BEGIN MATERIAL FOR THIS EXERCISE

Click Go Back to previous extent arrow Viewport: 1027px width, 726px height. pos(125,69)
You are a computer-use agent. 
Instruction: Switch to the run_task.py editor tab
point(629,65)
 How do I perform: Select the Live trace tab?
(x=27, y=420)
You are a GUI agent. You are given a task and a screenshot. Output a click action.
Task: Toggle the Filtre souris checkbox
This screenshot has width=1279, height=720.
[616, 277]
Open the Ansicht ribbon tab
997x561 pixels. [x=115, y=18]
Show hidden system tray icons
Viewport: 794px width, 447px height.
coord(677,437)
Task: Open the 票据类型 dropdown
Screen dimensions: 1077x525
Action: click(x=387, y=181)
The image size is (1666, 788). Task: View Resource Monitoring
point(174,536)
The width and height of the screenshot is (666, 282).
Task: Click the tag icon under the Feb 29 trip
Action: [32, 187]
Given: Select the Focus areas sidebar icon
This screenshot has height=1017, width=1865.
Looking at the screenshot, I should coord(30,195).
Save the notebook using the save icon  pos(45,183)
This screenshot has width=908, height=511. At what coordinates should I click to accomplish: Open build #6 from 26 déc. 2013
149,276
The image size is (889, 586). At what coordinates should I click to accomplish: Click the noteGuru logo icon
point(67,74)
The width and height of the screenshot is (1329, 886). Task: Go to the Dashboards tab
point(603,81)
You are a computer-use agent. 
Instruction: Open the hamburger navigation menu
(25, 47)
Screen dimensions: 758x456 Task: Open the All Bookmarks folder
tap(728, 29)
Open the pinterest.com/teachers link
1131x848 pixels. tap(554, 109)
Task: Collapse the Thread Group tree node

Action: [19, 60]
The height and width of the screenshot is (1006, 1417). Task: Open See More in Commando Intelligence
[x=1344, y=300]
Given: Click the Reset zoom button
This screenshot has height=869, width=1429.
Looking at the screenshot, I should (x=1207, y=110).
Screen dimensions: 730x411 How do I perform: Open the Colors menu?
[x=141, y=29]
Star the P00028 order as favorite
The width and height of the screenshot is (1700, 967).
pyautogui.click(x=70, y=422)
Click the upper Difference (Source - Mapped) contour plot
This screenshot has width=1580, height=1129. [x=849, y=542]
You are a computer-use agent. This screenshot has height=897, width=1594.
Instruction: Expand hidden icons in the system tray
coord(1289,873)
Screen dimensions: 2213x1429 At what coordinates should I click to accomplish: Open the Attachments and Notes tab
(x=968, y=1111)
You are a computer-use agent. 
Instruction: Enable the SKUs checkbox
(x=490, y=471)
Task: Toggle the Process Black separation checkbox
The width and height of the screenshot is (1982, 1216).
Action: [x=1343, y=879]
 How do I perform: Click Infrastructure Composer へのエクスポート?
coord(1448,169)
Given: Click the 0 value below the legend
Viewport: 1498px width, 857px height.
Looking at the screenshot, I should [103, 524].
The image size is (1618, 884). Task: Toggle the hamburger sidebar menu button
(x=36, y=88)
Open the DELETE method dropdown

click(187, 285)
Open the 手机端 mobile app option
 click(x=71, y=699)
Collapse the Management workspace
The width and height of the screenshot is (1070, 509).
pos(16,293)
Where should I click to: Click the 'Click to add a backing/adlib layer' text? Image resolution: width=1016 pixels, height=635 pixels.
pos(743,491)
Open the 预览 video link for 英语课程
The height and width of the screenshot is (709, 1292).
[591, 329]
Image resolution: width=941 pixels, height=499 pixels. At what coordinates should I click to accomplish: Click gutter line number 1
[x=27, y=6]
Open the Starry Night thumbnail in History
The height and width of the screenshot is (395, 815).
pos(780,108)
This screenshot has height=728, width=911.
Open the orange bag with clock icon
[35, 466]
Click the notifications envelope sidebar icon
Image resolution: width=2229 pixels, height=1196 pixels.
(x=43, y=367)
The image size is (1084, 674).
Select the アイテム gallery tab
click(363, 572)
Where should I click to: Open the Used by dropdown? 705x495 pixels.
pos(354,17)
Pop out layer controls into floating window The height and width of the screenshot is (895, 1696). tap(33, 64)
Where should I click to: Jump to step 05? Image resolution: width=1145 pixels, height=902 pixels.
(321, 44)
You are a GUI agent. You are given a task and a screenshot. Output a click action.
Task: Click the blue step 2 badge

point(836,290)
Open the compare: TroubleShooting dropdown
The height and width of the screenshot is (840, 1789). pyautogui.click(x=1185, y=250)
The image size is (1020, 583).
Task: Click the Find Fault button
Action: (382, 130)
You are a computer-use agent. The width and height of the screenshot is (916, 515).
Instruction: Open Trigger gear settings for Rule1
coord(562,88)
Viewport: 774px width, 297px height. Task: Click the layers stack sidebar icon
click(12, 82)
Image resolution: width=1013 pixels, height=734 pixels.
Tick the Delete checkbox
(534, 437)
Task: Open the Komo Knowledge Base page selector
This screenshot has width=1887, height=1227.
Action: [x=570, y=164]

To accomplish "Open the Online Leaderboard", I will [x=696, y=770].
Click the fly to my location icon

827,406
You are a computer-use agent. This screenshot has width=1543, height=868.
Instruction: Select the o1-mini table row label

END MATERIAL FOR THIS EXERCISE

-- YOUR GOAL --
Every record above has to appear again, word for word.

-- SOLUTION TO THIS PROBLEM --
Click Go Back to previous extent arrow Viewport: 1027px width, 726px height. pos(125,69)
You are a computer-use agent. 
Instruction: Switch to the run_task.py editor tab
point(629,65)
 How do I perform: Select the Live trace tab?
(x=27, y=420)
You are a GUI agent. You are given a task and a screenshot. Output a click action.
Task: Toggle the Filtre souris checkbox
This screenshot has width=1279, height=720.
[616, 277]
Open the Ansicht ribbon tab
997x561 pixels. [x=115, y=18]
Show hidden system tray icons
Viewport: 794px width, 447px height.
coord(677,437)
Task: Open the 票据类型 dropdown
Screen dimensions: 1077x525
Action: click(x=387, y=181)
The image size is (1666, 788). Task: View Resource Monitoring
point(174,536)
The width and height of the screenshot is (666, 282).
Task: Click the tag icon under the Feb 29 trip
Action: [32, 187]
Given: Select the Focus areas sidebar icon
This screenshot has height=1017, width=1865.
Looking at the screenshot, I should coord(30,195).
Save the notebook using the save icon  pos(45,183)
This screenshot has width=908, height=511. At what coordinates should I click to accomplish: Open build #6 from 26 déc. 2013
149,276
The image size is (889, 586). At what coordinates should I click to accomplish: Click the noteGuru logo icon
point(67,74)
The width and height of the screenshot is (1329, 886). Task: Go to the Dashboards tab
point(603,81)
You are a computer-use agent. 
Instruction: Open the hamburger navigation menu
(25, 47)
Screen dimensions: 758x456 Task: Open the All Bookmarks folder
tap(728, 29)
Open the pinterest.com/teachers link
1131x848 pixels. tap(554, 109)
Task: Collapse the Thread Group tree node

Action: [19, 60]
The height and width of the screenshot is (1006, 1417). Task: Open See More in Commando Intelligence
[x=1344, y=300]
Given: Click the Reset zoom button
This screenshot has height=869, width=1429.
Looking at the screenshot, I should (x=1207, y=110).
Screen dimensions: 730x411 How do I perform: Open the Colors menu?
[x=141, y=29]
Star the P00028 order as favorite
The width and height of the screenshot is (1700, 967).
pyautogui.click(x=70, y=422)
Click the upper Difference (Source - Mapped) contour plot
This screenshot has width=1580, height=1129. [x=849, y=542]
You are a computer-use agent. This screenshot has height=897, width=1594.
Instruction: Expand hidden icons in the system tray
coord(1289,873)
Screen dimensions: 2213x1429 At what coordinates should I click to accomplish: Open the Attachments and Notes tab
(x=968, y=1111)
You are a computer-use agent. 
Instruction: Enable the SKUs checkbox
(x=490, y=471)
Task: Toggle the Process Black separation checkbox
The width and height of the screenshot is (1982, 1216).
Action: [x=1343, y=879]
 How do I perform: Click Infrastructure Composer へのエクスポート?
coord(1448,169)
Given: Click the 0 value below the legend
Viewport: 1498px width, 857px height.
Looking at the screenshot, I should [103, 524].
The image size is (1618, 884). Task: Toggle the hamburger sidebar menu button
(x=36, y=88)
Open the DELETE method dropdown

click(187, 285)
Open the 手机端 mobile app option
 click(x=71, y=699)
Collapse the Management workspace
The width and height of the screenshot is (1070, 509).
pos(16,293)
Where should I click to: Click the 'Click to add a backing/adlib layer' text? Image resolution: width=1016 pixels, height=635 pixels.
pos(743,491)
Open the 预览 video link for 英语课程
The height and width of the screenshot is (709, 1292).
[591, 329]
Image resolution: width=941 pixels, height=499 pixels. At what coordinates should I click to accomplish: Click gutter line number 1
[x=27, y=6]
Open the Starry Night thumbnail in History
The height and width of the screenshot is (395, 815).
pos(780,108)
This screenshot has height=728, width=911.
Open the orange bag with clock icon
[35, 466]
Click the notifications envelope sidebar icon
Image resolution: width=2229 pixels, height=1196 pixels.
(x=43, y=367)
The image size is (1084, 674).
Select the アイテム gallery tab
click(363, 572)
Where should I click to: Open the Used by dropdown? 705x495 pixels.
pos(354,17)
Pop out layer controls into floating window The height and width of the screenshot is (895, 1696). tap(33, 64)
Where should I click to: Jump to step 05? Image resolution: width=1145 pixels, height=902 pixels.
(321, 44)
You are a GUI agent. You are given a task and a screenshot. Output a click action.
Task: Click the blue step 2 badge

point(836,290)
Open the compare: TroubleShooting dropdown
The height and width of the screenshot is (840, 1789). pyautogui.click(x=1185, y=250)
The image size is (1020, 583).
Task: Click the Find Fault button
Action: (382, 130)
You are a computer-use agent. The width and height of the screenshot is (916, 515).
Instruction: Open Trigger gear settings for Rule1
coord(562,88)
Viewport: 774px width, 297px height. Task: Click the layers stack sidebar icon
click(12, 82)
Image resolution: width=1013 pixels, height=734 pixels.
Tick the Delete checkbox
(534, 437)
Task: Open the Komo Knowledge Base page selector
This screenshot has width=1887, height=1227.
Action: [x=570, y=164]

To accomplish "Open the Online Leaderboard", I will [x=696, y=770].
Click the fly to my location icon

827,406
You are a computer-use agent. This screenshot has width=1543, height=868.
Instruction: Select the o1-mini table row label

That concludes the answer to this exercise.